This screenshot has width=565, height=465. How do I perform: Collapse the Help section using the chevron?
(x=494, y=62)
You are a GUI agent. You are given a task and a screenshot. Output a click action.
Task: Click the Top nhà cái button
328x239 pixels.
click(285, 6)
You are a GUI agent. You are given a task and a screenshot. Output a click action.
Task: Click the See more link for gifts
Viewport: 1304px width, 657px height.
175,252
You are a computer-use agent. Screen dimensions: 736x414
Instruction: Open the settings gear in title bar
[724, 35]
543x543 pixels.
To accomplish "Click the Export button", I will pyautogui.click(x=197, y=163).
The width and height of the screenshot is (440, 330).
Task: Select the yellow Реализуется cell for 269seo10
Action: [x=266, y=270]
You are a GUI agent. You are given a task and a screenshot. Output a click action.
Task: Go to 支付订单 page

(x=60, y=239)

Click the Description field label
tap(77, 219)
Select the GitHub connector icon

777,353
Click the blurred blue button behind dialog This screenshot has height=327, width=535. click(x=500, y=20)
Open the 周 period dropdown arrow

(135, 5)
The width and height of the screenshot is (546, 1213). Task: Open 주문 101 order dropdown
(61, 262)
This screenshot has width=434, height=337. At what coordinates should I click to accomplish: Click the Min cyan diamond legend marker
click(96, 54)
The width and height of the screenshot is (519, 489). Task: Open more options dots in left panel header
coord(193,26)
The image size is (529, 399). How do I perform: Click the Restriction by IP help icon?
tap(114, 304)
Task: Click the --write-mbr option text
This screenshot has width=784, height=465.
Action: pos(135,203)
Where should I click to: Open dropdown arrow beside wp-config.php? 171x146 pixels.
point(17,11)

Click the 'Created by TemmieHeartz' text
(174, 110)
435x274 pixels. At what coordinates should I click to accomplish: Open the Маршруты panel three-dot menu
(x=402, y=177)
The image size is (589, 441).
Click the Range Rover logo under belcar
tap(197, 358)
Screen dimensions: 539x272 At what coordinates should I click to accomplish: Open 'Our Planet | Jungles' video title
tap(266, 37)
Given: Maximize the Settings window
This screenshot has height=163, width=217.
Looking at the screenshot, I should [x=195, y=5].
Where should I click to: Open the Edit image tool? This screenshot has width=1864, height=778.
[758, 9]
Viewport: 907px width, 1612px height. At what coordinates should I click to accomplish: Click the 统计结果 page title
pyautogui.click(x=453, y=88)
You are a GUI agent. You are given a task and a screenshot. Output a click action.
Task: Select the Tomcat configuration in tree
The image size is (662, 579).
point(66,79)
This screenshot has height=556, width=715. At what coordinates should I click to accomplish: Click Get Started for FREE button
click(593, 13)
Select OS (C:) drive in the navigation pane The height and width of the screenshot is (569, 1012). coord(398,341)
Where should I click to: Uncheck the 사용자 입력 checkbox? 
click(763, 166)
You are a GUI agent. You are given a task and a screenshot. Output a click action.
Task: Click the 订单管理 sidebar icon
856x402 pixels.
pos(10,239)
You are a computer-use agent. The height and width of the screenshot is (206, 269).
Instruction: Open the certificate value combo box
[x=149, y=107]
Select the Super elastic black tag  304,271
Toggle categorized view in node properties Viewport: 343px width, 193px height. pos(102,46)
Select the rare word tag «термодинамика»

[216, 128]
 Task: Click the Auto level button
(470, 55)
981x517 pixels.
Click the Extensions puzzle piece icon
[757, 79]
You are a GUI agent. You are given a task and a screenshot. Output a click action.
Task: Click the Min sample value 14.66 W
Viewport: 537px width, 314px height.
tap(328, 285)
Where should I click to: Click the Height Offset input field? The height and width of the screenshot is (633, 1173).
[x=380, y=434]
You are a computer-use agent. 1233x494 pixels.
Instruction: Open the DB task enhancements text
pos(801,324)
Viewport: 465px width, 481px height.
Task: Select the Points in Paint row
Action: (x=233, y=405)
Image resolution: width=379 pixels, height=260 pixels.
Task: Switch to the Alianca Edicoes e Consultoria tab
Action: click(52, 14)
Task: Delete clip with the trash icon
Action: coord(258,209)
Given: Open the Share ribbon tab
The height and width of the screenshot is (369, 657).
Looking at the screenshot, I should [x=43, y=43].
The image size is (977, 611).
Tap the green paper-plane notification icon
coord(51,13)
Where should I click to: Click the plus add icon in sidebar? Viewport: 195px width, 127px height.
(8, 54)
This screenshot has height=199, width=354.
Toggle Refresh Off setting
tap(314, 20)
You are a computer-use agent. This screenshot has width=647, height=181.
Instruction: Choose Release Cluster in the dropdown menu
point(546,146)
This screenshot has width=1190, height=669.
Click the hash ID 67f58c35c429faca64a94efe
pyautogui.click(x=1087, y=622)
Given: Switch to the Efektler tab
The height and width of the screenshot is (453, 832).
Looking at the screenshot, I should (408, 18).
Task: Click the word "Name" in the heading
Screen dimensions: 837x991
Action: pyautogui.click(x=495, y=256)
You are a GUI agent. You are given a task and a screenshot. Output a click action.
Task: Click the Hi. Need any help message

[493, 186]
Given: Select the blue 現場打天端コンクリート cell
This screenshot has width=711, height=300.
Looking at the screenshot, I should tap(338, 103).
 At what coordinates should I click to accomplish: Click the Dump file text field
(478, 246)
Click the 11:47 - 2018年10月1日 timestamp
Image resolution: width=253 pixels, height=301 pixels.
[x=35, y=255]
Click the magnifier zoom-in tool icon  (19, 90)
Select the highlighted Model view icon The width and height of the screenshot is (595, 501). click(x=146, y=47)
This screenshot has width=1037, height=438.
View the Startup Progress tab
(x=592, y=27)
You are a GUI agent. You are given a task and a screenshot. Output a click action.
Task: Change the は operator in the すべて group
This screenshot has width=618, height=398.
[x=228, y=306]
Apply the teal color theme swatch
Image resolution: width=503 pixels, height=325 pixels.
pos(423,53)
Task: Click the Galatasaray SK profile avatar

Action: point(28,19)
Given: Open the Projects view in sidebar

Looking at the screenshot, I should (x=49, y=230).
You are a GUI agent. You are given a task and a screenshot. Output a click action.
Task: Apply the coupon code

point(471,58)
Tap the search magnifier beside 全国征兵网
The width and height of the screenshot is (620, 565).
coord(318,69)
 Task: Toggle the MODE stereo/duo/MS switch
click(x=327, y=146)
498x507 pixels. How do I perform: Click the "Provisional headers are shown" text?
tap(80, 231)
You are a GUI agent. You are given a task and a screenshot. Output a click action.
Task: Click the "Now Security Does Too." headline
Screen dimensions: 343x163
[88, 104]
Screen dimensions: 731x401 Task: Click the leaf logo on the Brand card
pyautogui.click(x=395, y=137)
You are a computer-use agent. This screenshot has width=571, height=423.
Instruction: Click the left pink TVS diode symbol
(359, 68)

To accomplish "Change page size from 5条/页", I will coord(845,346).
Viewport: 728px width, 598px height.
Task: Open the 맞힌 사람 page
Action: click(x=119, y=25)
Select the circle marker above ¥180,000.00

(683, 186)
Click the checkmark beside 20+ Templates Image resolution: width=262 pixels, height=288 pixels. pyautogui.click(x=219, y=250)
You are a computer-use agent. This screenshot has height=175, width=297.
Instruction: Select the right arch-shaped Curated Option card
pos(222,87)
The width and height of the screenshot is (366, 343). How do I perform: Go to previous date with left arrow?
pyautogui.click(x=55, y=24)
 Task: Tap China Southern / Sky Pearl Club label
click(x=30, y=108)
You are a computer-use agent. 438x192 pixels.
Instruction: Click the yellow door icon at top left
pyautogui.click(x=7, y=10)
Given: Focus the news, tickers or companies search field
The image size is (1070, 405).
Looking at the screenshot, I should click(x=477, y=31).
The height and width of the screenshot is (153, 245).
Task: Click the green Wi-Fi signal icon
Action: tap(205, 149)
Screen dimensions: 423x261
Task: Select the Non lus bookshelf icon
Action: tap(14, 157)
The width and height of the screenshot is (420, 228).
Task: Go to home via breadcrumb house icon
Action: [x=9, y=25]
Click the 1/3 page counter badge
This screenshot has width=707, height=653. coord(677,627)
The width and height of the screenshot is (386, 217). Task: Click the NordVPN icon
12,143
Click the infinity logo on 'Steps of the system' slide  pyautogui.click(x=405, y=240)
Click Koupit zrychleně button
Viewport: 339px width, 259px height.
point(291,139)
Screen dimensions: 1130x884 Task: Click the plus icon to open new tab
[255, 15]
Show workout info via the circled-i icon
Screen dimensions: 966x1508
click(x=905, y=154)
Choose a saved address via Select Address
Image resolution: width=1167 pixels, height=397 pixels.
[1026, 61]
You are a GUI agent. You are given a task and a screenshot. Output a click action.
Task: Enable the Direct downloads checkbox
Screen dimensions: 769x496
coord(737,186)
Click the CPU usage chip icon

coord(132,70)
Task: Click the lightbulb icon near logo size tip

=======

Your answer should be all lines from the data that contain "search".

Tap the search magnifier beside 全国征兵网
Given: Focus the news, tickers or companies search field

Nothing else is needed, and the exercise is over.